• [TASK DIRECTIONS]: Would you please write out each entry that follows, exactly as written?

========================================

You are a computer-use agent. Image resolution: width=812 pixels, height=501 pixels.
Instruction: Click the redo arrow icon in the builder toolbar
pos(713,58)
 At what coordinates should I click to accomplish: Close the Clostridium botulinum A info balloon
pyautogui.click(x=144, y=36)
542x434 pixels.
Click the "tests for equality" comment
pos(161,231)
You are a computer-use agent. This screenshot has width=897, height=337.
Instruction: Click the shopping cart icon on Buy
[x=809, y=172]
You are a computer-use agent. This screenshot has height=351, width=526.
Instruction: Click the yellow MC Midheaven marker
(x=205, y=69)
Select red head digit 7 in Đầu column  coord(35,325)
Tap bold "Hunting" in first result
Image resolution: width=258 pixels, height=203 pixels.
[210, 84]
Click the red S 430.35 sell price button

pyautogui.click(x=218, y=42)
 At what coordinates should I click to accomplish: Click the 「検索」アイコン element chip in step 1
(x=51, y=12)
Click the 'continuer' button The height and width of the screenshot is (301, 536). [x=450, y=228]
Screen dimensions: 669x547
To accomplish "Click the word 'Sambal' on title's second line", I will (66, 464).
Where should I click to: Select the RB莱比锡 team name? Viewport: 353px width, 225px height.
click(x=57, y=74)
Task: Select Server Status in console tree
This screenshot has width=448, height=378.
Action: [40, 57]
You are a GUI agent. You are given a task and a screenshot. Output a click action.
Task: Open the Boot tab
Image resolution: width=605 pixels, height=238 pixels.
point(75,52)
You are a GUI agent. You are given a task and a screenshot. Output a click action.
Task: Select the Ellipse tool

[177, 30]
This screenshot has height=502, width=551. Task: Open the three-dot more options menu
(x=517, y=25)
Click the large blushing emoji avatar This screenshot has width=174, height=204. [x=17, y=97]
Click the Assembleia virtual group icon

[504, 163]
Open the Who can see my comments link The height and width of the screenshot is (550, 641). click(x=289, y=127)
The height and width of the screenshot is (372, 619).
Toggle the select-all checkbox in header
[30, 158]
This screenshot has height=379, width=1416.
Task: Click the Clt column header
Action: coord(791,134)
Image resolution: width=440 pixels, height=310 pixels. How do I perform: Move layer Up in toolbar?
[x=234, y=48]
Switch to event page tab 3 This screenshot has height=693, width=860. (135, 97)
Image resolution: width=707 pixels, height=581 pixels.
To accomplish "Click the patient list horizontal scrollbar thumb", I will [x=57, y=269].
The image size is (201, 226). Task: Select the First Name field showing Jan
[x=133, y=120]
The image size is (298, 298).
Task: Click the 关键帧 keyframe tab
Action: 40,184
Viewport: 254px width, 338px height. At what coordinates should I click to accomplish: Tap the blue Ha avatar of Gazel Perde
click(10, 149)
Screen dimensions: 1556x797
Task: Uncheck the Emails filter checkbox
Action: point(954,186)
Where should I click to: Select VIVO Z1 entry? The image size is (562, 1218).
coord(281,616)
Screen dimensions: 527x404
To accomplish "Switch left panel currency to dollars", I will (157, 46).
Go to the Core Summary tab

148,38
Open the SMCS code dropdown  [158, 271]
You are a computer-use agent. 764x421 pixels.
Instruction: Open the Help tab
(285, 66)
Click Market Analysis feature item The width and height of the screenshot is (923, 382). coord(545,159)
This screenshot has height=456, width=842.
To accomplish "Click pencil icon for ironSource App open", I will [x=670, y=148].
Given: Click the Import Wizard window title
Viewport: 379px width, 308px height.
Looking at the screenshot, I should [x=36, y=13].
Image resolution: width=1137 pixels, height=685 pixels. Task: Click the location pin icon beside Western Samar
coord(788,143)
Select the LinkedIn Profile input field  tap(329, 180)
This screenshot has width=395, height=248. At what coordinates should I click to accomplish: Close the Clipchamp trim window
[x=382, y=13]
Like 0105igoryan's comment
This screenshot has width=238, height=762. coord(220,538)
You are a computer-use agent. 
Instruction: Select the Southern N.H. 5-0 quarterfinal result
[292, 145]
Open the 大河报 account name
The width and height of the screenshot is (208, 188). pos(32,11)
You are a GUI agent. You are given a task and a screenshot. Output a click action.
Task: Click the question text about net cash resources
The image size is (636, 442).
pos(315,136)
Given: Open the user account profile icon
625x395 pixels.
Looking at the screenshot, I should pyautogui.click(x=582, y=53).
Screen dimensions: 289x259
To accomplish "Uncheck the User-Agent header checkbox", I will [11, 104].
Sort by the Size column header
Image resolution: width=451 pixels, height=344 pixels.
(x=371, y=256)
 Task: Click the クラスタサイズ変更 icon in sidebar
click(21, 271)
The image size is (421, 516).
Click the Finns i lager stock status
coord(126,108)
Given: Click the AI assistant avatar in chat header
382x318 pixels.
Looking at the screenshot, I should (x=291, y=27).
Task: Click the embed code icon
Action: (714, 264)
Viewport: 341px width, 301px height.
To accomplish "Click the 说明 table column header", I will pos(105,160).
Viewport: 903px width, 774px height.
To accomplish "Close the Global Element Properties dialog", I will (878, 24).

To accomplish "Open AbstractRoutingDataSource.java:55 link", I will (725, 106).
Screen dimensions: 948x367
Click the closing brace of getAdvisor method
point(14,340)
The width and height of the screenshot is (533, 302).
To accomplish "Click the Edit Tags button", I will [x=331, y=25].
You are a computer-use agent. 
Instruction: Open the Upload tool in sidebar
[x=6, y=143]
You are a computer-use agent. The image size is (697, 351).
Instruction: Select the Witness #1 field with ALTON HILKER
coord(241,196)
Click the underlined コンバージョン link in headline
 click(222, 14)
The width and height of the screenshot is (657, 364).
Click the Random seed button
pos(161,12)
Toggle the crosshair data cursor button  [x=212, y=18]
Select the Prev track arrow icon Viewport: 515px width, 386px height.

========================================

• [FINISHED EXERCISE]:
You are a computer-use agent. Image resolution: width=812 pixels, height=501 pixels.
Instruction: Click the redo arrow icon in the builder toolbar
pos(713,58)
 At what coordinates should I click to accomplish: Close the Clostridium botulinum A info balloon
pyautogui.click(x=144, y=36)
542x434 pixels.
Click the "tests for equality" comment
pos(161,231)
You are a computer-use agent. This screenshot has width=897, height=337.
Instruction: Click the shopping cart icon on Buy
[x=809, y=172]
You are a computer-use agent. This screenshot has height=351, width=526.
Instruction: Click the yellow MC Midheaven marker
(x=205, y=69)
Select red head digit 7 in Đầu column  coord(35,325)
Tap bold "Hunting" in first result
Image resolution: width=258 pixels, height=203 pixels.
[210, 84]
Click the red S 430.35 sell price button

pyautogui.click(x=218, y=42)
 At what coordinates should I click to accomplish: Click the 「検索」アイコン element chip in step 1
(x=51, y=12)
Click the 'continuer' button The height and width of the screenshot is (301, 536). [x=450, y=228]
Screen dimensions: 669x547
To accomplish "Click the word 'Sambal' on title's second line", I will (66, 464).
Where should I click to: Select the RB莱比锡 team name? Viewport: 353px width, 225px height.
click(x=57, y=74)
Task: Select Server Status in console tree
This screenshot has width=448, height=378.
Action: [40, 57]
You are a GUI agent. You are given a task and a screenshot. Output a click action.
Task: Open the Boot tab
Image resolution: width=605 pixels, height=238 pixels.
point(75,52)
You are a GUI agent. You are given a task and a screenshot. Output a click action.
Task: Select the Ellipse tool

[177, 30]
This screenshot has height=502, width=551. Task: Open the three-dot more options menu
(x=517, y=25)
Click the large blushing emoji avatar This screenshot has width=174, height=204. [x=17, y=97]
Click the Assembleia virtual group icon

[504, 163]
Open the Who can see my comments link The height and width of the screenshot is (550, 641). click(x=289, y=127)
The height and width of the screenshot is (372, 619).
Toggle the select-all checkbox in header
[30, 158]
This screenshot has height=379, width=1416.
Task: Click the Clt column header
Action: coord(791,134)
Image resolution: width=440 pixels, height=310 pixels. How do I perform: Move layer Up in toolbar?
[x=234, y=48]
Switch to event page tab 3 This screenshot has height=693, width=860. (135, 97)
Image resolution: width=707 pixels, height=581 pixels.
To accomplish "Click the patient list horizontal scrollbar thumb", I will [x=57, y=269].
The image size is (201, 226). Task: Select the First Name field showing Jan
[x=133, y=120]
The image size is (298, 298).
Task: Click the 关键帧 keyframe tab
Action: 40,184
Viewport: 254px width, 338px height. At what coordinates should I click to accomplish: Tap the blue Ha avatar of Gazel Perde
click(10, 149)
Screen dimensions: 1556x797
Task: Uncheck the Emails filter checkbox
Action: point(954,186)
Where should I click to: Select VIVO Z1 entry? The image size is (562, 1218).
coord(281,616)
Screen dimensions: 527x404
To accomplish "Switch left panel currency to dollars", I will (157, 46).
Go to the Core Summary tab

148,38
Open the SMCS code dropdown  [158, 271]
You are a computer-use agent. 764x421 pixels.
Instruction: Open the Help tab
(285, 66)
Click Market Analysis feature item The width and height of the screenshot is (923, 382). coord(545,159)
This screenshot has height=456, width=842.
To accomplish "Click pencil icon for ironSource App open", I will [x=670, y=148].
Given: Click the Import Wizard window title
Viewport: 379px width, 308px height.
Looking at the screenshot, I should [x=36, y=13].
Image resolution: width=1137 pixels, height=685 pixels. Task: Click the location pin icon beside Western Samar
coord(788,143)
Select the LinkedIn Profile input field  tap(329, 180)
This screenshot has width=395, height=248. At what coordinates should I click to accomplish: Close the Clipchamp trim window
[x=382, y=13]
Like 0105igoryan's comment
This screenshot has width=238, height=762. coord(220,538)
You are a computer-use agent. 
Instruction: Select the Southern N.H. 5-0 quarterfinal result
[292, 145]
Open the 大河报 account name
The width and height of the screenshot is (208, 188). pos(32,11)
You are a GUI agent. You are given a task and a screenshot. Output a click action.
Task: Click the question text about net cash resources
The image size is (636, 442).
pos(315,136)
Given: Open the user account profile icon
625x395 pixels.
Looking at the screenshot, I should pyautogui.click(x=582, y=53).
Screen dimensions: 289x259
To accomplish "Uncheck the User-Agent header checkbox", I will [11, 104].
Sort by the Size column header
Image resolution: width=451 pixels, height=344 pixels.
(x=371, y=256)
 Task: Click the クラスタサイズ変更 icon in sidebar
click(21, 271)
The image size is (421, 516).
Click the Finns i lager stock status
coord(126,108)
Given: Click the AI assistant avatar in chat header
382x318 pixels.
Looking at the screenshot, I should (x=291, y=27).
Task: Click the embed code icon
Action: (714, 264)
Viewport: 341px width, 301px height.
To accomplish "Click the 说明 table column header", I will pos(105,160).
Viewport: 903px width, 774px height.
To accomplish "Close the Global Element Properties dialog", I will (878, 24).

To accomplish "Open AbstractRoutingDataSource.java:55 link", I will (725, 106).
Screen dimensions: 948x367
Click the closing brace of getAdvisor method
point(14,340)
The width and height of the screenshot is (533, 302).
To accomplish "Click the Edit Tags button", I will [x=331, y=25].
You are a computer-use agent. 
Instruction: Open the Upload tool in sidebar
[x=6, y=143]
You are a computer-use agent. The image size is (697, 351).
Instruction: Select the Witness #1 field with ALTON HILKER
coord(241,196)
Click the underlined コンバージョン link in headline
 click(222, 14)
The width and height of the screenshot is (657, 364).
Click the Random seed button
pos(161,12)
Toggle the crosshair data cursor button  [x=212, y=18]
Select the Prev track arrow icon Viewport: 515px width, 386px height.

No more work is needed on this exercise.